CCR or Stretched CCR?

Having spoke with a few customers about whether a local CCR and SCR is the best solution or a stretched CCR across 2 data centres I thought I'd write a post.

There is no right and wrong answer to that question, in typical consulting style 'it depends'. There are various factors to take into consideration when designing the right solution for your customer:-

  • Network Infrastructure such as data centre locations, network bandwidth, latency, redundant links (including switches)
  • Customer requirements (do they require full site resilience without manual intervention)
  • Cost
  • Does the customer currently have the right skills to manage the environment
  • How many copies or the database are required, (2 with a stretched cluster, 3 with CCR and SCR)
  • Can a 3rd data centre be used to host the File Share Witness (FSW)

There are also some factors to think about from the client side, such as DNS refresh. If the customer doesn't have a stretched Virtual LAN (VLAN) between data centres, the cluster will be assigned 1 Network Name resource and 2 IP address resources (since both nodes are separate IP subnets).  When the the clustered mailbox server (CMS)fails over the CMS will be assigned a different IP. As part of the cluster configuration in Windows 2008 we recommend the default DNS TTL value for the CMS Network Name resource should be changed.

By default the cluster service has a setting of 20mins, you need to be careful if you change the DNS TTL value through the DNS management console as this will be over written by the cluster settings. So if you want to change the default value from 20mins to our recommended setting of 5 mins you'll need to make the change through cluster administrator.

In order to make this change you'll need Local Admin on each node in the cluster and have full control permission to the cluster.

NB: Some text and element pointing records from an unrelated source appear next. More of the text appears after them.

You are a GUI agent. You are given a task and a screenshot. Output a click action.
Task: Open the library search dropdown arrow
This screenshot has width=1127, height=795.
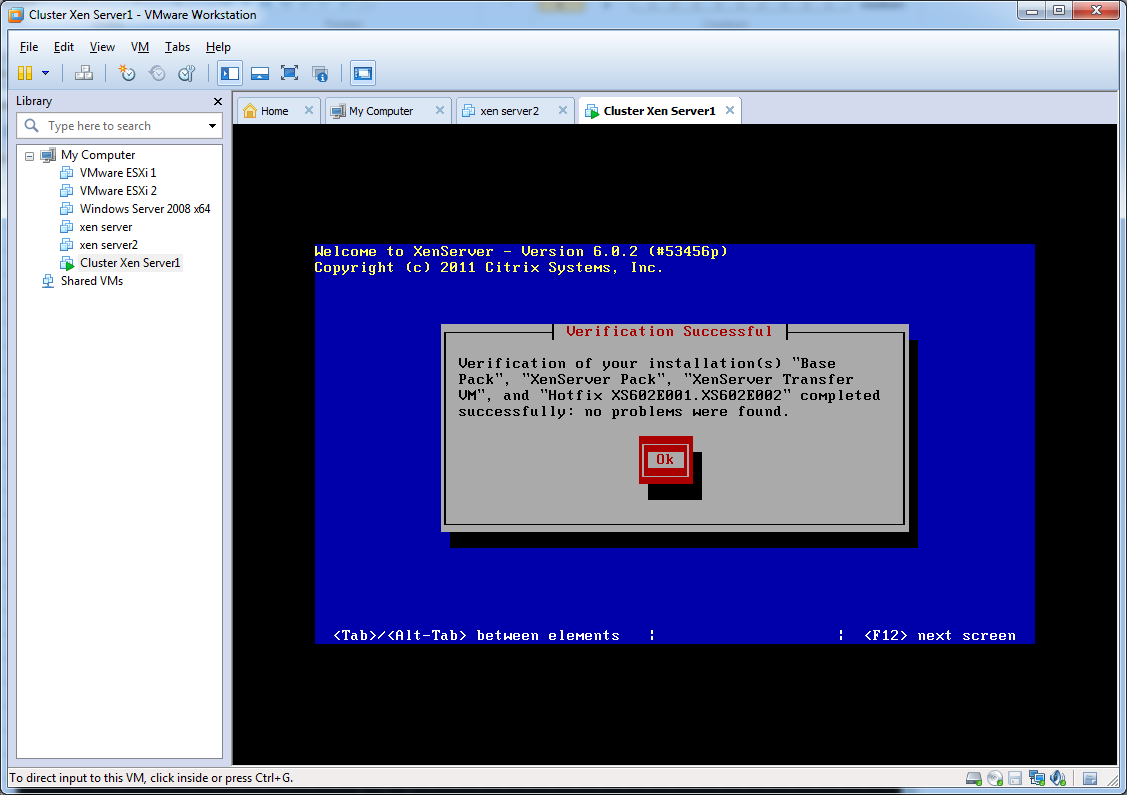pos(212,126)
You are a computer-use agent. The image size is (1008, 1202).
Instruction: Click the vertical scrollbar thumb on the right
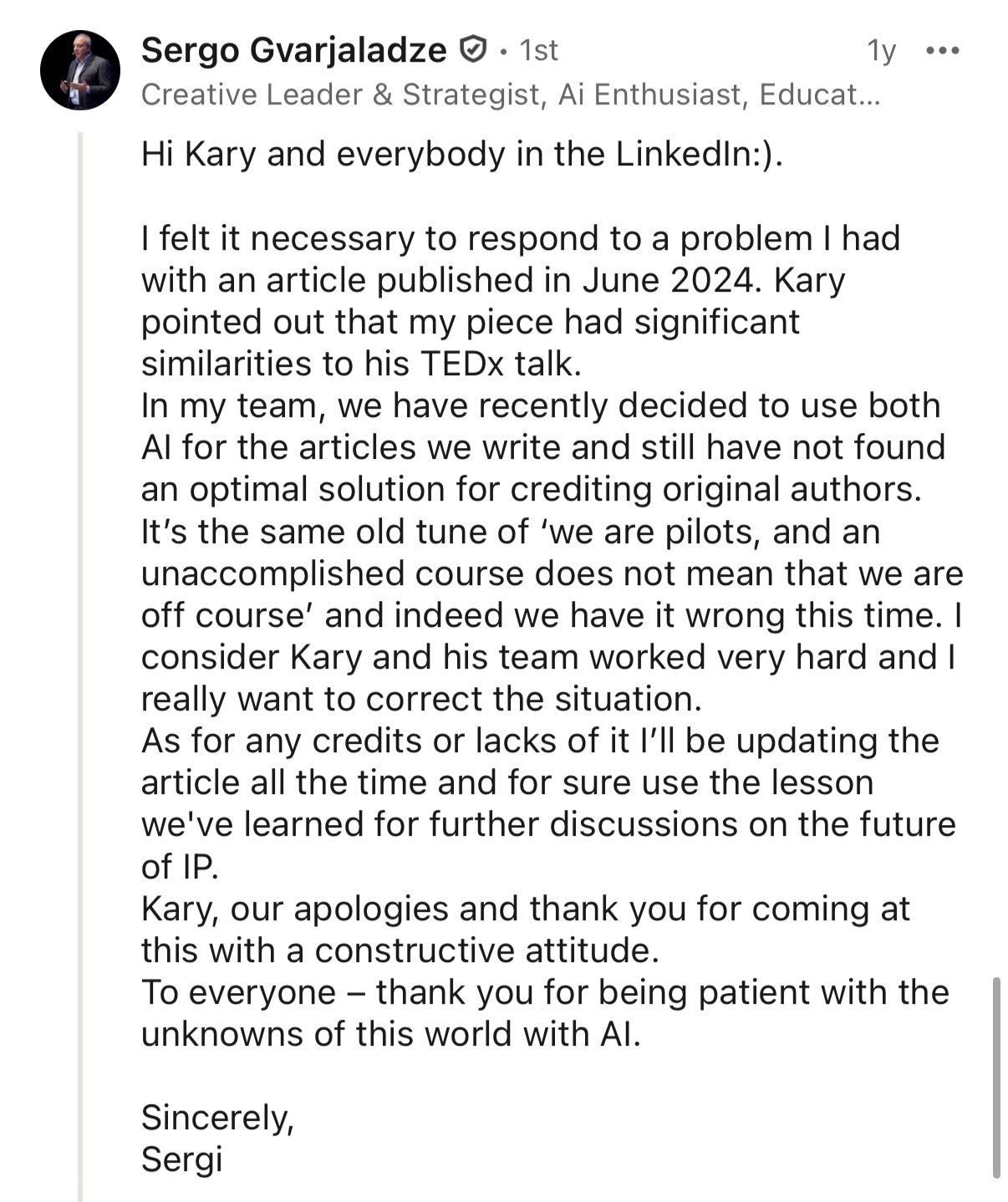996,1077
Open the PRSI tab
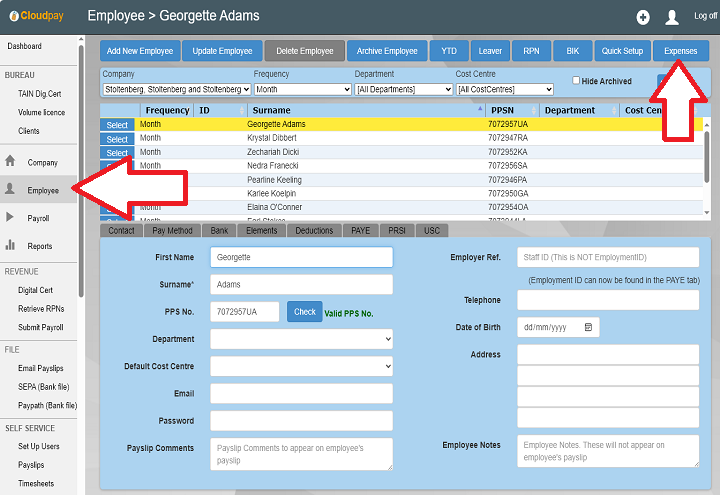 [x=397, y=230]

From a cmd prompt run - cluster.exe res <CMSNetworkNameResource> /priv HostRecordTTL=300 (where 300 is the recommended 5 mins as mentioned above)

Take the cluster offline by running Stop-ClusteredMailboxServer cmdlet in Power Shell

Bring the cluster back online by running Start-ClusteredMailboxServer cmdlet.

 

I’ve listed below a few risks and how they can be mitigated if you do decide to go with a stretched CCR over CCR + SCR

Risk

Mitigation

File Share Witness (FSW) Location

Locate the FSW at an alternate location to provide additional resilience to the cluster

Client cache IP refresh interval

this can configured on the cluster in Windows 2008, or a stretched VLAN can used

Logical corruption of the databases

SCR would provide this feature, but take into consideration your Recovery Time Objective (RTO)

Is the network link between physical locations resilient

Ensure there is alternate routes available

Does the network link between physical locations have low latency (below 50ms)

Test network latency

Network link between between physical locations has enough bandwidth

Test network bandwidth

Backup solution can backup any node in any physical location

ensure your chosen backup solution can back up both locations in the event of a site failure

Manual configuration required to control message routing within a data centre (SubmissionServerOverridelist)

Ensure your operational guides are up to date with how to configure mail routing

Control Client Access within a Datacentre

ISA Server

Querying of AD may take place across the data centre interconnect

None

Potential loss of email data in the event of a site failure

Email will be stored in the transport dumpster of the HT server in the failed site

Operational Management

Having an in-depth understanding of cluster technology and Window 2008 and Exchange 2007 experience

Written by Daniel Kenyon-Smith